Beyond the unsavoury nature of private companies profiting off the occupation, even though the Israeli state continue to insist is in place for defence purposes, the privatisation of checkpoints is problematic in other ways.
 
A WhoProfits report on private security companies in the West Bank outlined how although the private checkpoint staff are not directly employed by the Ministry of Defense, it is still them who contract out to the private companies and oversee staff training, going through a management body known as Crossing Points Authority.
 
“It seems that the Crossing Points Authority is trying to portray itself as a civil service provider,” the report stated. It pointed out that far from being accessible to individuals passing the checkpoints, all their online information is written exclusively in Hebrew.
 
Trained armed security guards are among those employed by the private security companies and checkpoint staff have the authority to delay a person, conduct body searches, search belongings, demand identification and even employ force to keep somebody detained until the police arrive.
 
The report compared how although internal investigative bodies handling incidents with armed guards are “not very effective”, at least “in principle, their existence is necessary and important”. By contrast, there are simply no equivalent “supervising mechanisms in place for private security guards”.
 
Barag has experienced this directly. “When they were army checkpoints we had an address where we could complain, here the complaint is a civil complaint and they don’t have to answer to us. They are very hostile usually,” she told Palestine Monitor.
 
Running as a private company rather than a public body, the security companies are under no legal obligation to publish records, not having to state for instance how many people they have detained.
 
“The difference between IDF soldiers and corporate warriors is that the latter operate within the gray areas of the law,” wrote academics Neve Gordon and Erez Tzfadia in an opinion piece for The Guardian back when the privatisation trend in Israel begun, something they warned was “leading to a corrosion of accountability.”
 
What’s more, these are not neutral, third-parties but may also have their own investment in the occupation. Modi'in Ezrachi is one such example of a private security company running checkpoints; it also provides security to settlements.
 
Increasing privatisation has been a marker of Netanyahu’s government.
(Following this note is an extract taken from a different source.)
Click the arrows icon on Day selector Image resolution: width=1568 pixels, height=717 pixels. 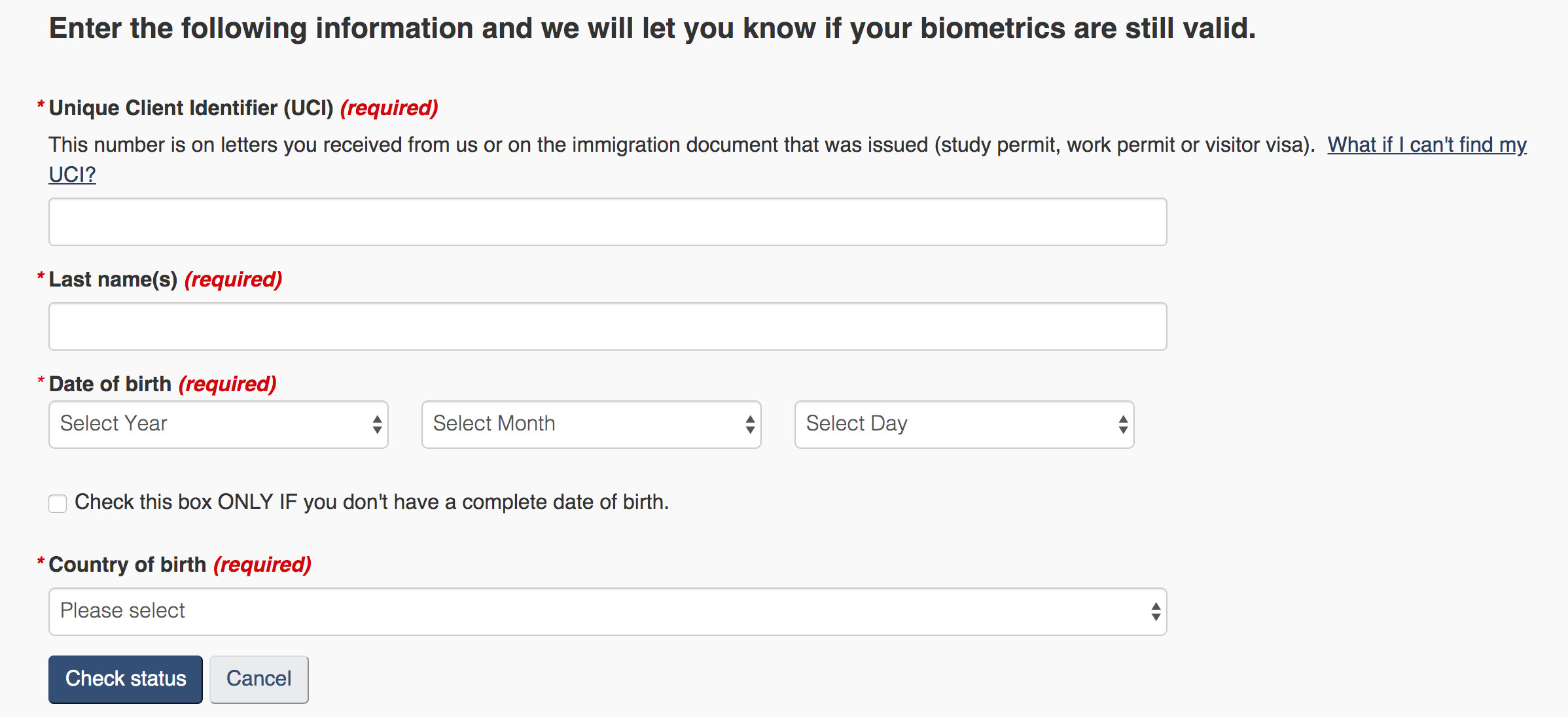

Barag sees privatising checkpoints as part of a move to monetise the entire system of occupation. “It will take time, but in the end it will happen.”
 
She explained that the change began with larger checkpoints first, ones with large numbers crossing. She noted that exceptions to the change include Bethlehem and Qalandia, which she described as more complicated due to their regular use by foreigners.
 
Privatising checkpoints can be seen to be further solidifying the state’s system of occupation, making a peaceful solution for Palestine an ever more distant dream. “It’s part of sustaining the status quo,” Israeli researcher Lior Volinz remarked to Newsweek on the phenomenon.
 
Whether privately or publicly manned, checkpoints continue to serve as a punitive physical embodiment of the occupation, at least disruptive, at worst fatal.